Working Capital and Business Financing in general is available to Canadian business owners and financial managers in a number of ways. When we speak to clients about their needs and answer their questions in this area it is simply a case of pointing out all the alternatives available, and discussion what features and benefits of each type of facility make the most sense for their own particular firm and industry.
The majority of working capital loans and financing alternatives are on a secured basis, but that is not the case 100% of the time. With reasonable good financial health and equity in your firm a cash working capital loan can be achieved at solid rates, terms and structures. This is general, is not the norm though, as most lending to small and medium businesses in Canada is in fact secured in some manner.
For larger corporations unsecured cash flow loans are more often than not called ‘ subordinated debt ‘ and they are term loans structured around the analysis of the company’s ability to repay based on future cash flow forecasting . For smaller firms it is simply a working capital loan that might have some covenants attached relative to ongoing profits and cash flow metrics. Again, we can summarize these offering by saying that cash flow unsecured loans are generally only available to firms that have very reasonable financial health and prospects.
In certain cases the working capital and cash flow loans we have described above often relate to the acquisition of a business, with the funding provided to acquire the business.
A more common ‘working capital loan ‘is in effect not a loan but the financing of receivables and inventory. In effect your firm leverages these assets and turns them into ongoing working capital as you create inventory and receivables on an on going basis.

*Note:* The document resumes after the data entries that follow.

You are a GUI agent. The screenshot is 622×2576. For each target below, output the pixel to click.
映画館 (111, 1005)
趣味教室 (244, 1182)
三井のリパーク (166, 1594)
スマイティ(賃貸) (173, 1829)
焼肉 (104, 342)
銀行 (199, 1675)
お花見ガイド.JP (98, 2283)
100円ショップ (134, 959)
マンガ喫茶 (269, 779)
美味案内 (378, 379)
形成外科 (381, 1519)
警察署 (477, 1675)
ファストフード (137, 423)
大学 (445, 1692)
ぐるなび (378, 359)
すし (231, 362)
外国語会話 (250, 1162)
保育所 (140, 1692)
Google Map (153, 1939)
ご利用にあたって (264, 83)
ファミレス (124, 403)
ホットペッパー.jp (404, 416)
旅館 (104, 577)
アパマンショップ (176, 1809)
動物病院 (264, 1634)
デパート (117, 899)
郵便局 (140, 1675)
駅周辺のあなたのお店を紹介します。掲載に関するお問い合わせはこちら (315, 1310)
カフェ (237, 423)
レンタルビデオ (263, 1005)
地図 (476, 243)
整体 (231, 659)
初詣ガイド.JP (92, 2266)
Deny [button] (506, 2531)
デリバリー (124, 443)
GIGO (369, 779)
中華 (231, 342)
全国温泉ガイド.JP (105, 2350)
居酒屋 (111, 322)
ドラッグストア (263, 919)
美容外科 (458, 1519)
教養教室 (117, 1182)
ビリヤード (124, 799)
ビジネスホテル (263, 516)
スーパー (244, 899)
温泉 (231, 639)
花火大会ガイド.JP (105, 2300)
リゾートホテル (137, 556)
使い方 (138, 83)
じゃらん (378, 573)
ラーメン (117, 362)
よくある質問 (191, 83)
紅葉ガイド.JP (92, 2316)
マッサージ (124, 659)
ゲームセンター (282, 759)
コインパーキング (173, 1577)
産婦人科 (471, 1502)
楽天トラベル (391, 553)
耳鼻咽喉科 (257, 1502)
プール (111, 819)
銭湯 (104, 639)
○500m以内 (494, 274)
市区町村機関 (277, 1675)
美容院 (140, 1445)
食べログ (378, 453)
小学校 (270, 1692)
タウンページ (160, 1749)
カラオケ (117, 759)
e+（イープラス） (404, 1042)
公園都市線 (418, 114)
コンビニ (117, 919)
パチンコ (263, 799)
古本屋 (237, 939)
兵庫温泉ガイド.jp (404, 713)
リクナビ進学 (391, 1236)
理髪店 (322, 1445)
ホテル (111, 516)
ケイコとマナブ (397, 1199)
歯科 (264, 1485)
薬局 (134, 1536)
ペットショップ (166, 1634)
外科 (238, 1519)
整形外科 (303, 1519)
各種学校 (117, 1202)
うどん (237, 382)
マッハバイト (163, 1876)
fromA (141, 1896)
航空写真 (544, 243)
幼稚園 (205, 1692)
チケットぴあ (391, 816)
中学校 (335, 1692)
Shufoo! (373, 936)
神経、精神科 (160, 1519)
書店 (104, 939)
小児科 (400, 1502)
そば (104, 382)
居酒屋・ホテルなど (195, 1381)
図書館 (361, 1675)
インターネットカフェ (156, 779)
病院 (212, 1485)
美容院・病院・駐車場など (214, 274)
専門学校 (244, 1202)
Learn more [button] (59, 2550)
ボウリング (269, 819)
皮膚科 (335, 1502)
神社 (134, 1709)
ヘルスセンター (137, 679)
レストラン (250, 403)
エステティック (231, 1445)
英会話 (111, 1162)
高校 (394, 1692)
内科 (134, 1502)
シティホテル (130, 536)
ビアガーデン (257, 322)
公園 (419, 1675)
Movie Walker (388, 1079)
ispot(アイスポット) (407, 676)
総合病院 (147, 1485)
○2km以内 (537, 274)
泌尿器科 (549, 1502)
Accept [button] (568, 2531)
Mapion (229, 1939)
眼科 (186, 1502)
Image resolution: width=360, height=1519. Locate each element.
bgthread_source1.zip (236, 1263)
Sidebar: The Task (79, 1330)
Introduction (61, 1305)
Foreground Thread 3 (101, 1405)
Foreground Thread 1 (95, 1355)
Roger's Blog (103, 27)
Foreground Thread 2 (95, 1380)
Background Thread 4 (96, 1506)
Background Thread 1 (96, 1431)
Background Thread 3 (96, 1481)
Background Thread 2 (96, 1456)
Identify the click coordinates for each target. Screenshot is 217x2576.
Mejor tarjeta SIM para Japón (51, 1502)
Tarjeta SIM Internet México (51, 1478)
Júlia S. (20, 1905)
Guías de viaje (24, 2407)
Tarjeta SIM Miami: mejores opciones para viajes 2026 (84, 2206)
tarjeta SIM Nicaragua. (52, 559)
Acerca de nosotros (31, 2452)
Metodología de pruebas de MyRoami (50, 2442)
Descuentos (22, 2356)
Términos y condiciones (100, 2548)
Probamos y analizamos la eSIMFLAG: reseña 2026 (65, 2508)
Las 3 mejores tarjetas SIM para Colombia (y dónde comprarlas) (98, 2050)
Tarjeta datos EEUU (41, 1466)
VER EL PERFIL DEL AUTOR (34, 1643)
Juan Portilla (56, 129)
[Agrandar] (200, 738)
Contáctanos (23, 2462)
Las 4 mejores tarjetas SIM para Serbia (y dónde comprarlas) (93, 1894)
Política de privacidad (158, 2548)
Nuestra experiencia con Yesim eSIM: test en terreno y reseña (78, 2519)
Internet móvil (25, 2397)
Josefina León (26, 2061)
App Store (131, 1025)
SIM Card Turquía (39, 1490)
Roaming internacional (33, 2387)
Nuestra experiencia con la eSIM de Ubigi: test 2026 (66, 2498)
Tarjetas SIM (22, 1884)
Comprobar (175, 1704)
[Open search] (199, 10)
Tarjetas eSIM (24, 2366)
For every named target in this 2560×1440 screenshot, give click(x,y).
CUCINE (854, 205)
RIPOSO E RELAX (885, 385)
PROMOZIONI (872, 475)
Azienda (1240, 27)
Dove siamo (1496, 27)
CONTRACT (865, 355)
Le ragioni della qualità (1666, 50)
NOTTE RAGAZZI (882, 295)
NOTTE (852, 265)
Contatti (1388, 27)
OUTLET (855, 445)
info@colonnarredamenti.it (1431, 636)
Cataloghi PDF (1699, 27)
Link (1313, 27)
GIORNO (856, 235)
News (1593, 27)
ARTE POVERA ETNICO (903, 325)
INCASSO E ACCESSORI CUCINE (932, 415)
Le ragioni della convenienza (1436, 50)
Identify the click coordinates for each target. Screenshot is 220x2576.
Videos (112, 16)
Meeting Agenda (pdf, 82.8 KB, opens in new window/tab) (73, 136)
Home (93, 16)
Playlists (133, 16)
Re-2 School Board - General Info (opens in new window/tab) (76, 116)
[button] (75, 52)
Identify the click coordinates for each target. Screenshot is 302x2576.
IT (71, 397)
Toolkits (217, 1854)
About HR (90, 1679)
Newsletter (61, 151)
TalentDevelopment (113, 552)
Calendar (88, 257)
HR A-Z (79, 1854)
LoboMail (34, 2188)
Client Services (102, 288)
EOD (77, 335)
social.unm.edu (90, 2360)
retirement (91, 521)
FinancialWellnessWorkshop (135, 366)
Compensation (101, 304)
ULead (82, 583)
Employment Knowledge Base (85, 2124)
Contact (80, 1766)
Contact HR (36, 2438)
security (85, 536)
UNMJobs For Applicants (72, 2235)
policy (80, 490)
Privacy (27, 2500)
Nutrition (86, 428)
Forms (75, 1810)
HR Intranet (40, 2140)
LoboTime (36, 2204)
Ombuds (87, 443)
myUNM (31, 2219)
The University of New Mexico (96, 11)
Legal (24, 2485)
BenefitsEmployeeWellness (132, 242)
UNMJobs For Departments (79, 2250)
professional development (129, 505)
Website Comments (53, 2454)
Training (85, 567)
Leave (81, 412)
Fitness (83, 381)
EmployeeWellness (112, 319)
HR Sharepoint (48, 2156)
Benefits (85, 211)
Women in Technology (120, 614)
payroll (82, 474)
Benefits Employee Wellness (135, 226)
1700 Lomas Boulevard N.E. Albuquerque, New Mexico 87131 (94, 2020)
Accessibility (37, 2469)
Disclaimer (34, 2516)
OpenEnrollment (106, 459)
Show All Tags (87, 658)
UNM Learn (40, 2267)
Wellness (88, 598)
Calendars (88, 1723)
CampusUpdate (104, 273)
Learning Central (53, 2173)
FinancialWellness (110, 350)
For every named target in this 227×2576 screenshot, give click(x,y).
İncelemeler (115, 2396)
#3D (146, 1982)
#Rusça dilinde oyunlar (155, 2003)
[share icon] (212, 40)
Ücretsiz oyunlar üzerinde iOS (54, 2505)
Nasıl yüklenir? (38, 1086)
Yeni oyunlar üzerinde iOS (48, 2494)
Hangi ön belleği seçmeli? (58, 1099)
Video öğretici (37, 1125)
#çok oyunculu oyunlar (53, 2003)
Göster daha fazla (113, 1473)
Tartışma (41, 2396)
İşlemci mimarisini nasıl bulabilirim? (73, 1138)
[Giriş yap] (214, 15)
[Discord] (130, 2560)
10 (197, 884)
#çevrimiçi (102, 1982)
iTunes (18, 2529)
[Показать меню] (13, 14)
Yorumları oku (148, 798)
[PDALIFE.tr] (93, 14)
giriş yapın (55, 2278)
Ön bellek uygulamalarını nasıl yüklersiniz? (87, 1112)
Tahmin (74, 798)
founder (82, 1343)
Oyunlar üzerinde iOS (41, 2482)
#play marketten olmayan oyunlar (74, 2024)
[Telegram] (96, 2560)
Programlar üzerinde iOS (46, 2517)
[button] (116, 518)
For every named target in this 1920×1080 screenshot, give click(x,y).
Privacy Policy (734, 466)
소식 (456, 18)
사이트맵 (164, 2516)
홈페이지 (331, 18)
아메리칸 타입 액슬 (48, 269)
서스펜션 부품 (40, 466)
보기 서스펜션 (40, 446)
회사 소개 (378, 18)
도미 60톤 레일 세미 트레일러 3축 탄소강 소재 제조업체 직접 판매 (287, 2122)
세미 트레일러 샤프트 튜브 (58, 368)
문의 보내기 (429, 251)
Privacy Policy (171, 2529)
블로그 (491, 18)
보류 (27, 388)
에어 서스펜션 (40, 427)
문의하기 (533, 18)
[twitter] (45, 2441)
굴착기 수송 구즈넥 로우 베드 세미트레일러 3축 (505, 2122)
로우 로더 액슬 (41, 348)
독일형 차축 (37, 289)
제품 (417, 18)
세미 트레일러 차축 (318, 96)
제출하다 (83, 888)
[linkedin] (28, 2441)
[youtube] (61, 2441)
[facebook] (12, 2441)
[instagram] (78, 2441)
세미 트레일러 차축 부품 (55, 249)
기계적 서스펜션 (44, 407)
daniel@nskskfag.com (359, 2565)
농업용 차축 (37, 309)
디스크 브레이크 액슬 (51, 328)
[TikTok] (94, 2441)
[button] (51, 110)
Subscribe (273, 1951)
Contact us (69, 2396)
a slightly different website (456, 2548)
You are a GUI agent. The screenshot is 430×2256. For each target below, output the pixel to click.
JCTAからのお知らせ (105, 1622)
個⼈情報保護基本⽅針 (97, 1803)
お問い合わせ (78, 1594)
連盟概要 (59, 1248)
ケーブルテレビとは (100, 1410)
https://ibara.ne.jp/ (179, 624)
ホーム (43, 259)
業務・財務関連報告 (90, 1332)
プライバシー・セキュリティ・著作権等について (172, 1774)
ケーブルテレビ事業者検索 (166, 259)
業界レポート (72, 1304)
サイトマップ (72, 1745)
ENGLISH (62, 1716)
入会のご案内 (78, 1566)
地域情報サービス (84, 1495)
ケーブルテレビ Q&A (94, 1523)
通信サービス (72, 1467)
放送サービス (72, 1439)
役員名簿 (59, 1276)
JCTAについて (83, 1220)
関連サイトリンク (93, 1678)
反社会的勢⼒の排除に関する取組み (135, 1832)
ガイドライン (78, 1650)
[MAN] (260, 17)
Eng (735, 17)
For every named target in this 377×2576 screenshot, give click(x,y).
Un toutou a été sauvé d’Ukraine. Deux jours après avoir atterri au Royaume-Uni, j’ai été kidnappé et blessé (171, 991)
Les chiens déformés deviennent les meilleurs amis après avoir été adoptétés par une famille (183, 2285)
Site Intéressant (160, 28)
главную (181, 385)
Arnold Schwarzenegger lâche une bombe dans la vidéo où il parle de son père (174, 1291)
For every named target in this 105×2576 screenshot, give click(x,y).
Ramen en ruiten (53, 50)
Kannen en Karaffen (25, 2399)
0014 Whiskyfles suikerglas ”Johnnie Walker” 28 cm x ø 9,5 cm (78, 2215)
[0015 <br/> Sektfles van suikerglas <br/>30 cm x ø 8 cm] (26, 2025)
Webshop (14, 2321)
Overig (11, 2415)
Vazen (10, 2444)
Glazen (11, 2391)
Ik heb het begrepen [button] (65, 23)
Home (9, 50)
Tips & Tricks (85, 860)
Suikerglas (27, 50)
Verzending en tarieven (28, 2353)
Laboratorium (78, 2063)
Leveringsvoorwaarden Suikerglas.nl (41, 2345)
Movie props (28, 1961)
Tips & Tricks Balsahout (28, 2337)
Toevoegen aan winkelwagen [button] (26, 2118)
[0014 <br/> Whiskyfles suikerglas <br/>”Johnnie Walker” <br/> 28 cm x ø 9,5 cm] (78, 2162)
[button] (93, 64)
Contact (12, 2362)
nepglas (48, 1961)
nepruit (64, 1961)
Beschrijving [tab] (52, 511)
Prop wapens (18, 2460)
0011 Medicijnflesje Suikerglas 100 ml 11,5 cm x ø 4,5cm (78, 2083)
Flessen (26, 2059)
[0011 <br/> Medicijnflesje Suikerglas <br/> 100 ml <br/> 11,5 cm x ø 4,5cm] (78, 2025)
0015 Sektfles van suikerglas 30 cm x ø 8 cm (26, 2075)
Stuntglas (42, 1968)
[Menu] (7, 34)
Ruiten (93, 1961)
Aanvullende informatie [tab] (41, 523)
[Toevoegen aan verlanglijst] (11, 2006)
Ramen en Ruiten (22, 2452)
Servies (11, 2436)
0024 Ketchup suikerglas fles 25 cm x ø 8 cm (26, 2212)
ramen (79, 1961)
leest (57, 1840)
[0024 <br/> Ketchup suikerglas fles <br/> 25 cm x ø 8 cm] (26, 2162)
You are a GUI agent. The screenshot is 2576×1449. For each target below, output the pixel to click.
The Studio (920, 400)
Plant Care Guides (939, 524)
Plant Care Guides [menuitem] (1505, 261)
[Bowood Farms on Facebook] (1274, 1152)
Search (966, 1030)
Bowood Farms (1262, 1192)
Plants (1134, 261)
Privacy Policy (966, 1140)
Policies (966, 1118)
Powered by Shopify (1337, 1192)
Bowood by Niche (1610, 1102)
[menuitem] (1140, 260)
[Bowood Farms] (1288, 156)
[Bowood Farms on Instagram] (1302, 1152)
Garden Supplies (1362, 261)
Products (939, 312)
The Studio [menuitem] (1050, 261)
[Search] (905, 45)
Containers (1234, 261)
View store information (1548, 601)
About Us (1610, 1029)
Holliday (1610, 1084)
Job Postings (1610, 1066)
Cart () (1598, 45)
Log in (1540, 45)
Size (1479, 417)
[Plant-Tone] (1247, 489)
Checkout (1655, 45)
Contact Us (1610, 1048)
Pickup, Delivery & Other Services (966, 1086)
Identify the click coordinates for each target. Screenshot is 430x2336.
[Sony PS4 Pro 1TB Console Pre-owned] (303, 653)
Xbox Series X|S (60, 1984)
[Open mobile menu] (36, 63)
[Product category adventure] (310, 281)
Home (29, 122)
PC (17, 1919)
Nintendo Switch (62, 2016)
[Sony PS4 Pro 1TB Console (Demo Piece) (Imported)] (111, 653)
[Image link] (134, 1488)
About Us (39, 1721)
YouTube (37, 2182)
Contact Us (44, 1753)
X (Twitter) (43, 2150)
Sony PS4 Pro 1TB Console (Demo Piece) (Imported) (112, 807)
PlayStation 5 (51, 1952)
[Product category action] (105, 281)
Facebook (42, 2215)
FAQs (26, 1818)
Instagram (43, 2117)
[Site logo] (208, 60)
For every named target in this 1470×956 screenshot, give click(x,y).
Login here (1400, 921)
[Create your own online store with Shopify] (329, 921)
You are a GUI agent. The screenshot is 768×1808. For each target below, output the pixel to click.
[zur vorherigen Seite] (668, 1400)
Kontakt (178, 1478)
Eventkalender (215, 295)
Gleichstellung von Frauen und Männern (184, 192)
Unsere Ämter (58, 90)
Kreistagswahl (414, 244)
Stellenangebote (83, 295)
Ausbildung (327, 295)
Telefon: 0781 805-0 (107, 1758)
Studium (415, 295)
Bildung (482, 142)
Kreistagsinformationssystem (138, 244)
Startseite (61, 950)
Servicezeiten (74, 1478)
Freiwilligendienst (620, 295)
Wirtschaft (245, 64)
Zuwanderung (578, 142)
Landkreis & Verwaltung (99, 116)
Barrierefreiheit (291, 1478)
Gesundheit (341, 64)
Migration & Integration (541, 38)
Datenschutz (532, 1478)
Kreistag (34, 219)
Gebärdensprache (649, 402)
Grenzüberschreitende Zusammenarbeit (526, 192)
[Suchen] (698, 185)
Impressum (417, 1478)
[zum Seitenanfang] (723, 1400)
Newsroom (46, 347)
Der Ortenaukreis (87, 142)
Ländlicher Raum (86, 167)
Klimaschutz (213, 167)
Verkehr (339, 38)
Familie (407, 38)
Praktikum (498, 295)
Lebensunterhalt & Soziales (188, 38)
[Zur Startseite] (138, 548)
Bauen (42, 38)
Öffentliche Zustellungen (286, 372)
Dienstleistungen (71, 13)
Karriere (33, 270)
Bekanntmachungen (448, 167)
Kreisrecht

Many business owners come to us and ask if there are ‘government loans ‘for working capital. The reality is that there is not anything available in Canada in that regard. The most common, successful and popular government loan program is called the CSBFL program; thousands of businesses utilize this loan. However, as we have noted, it does not provide working capital, and some business owners are dismayed when we advise them that this loan program only covers three items – equipment, leasehold improvements, and real estate.
When looking for a working capital solution there are some critical factors to assess and address. Many firms we meet can in fact cure their own working capital solutions by affecting a better turnaround in their receivables and inventory. Those are the key working capital components of any firm. If your firm has been self financing then you should consider a working capital or an invoice discounting facility. This injects immediate working capital into your company, and is not treated as a loan on your books, you are simply converting A/R, and in some cases inventory, into immediate cash.
Many business owners we meet simply don’t do even basic cash flow planning. A very simple template you can set up can easily show you what cash is coming in over the next three months, for example, and you already know your fixed and variable expenses, it’s as simple as that.
Working capital needs can be either short term or longer term in nature. The cash working capital term loan we spoke of earlier is a long term solution for permanent working capital. On the other hand the conversion of your receivables and inventory via a working capital facility via a non bank is immediate short term cash flow.
Work with a trusted, credible, and experienced advisor in this area. Assess your needs, evaluate the solution, and focus on implementing a facility based on the benefits that are derived from that type of financing. That is cash flow and working capital planning 101!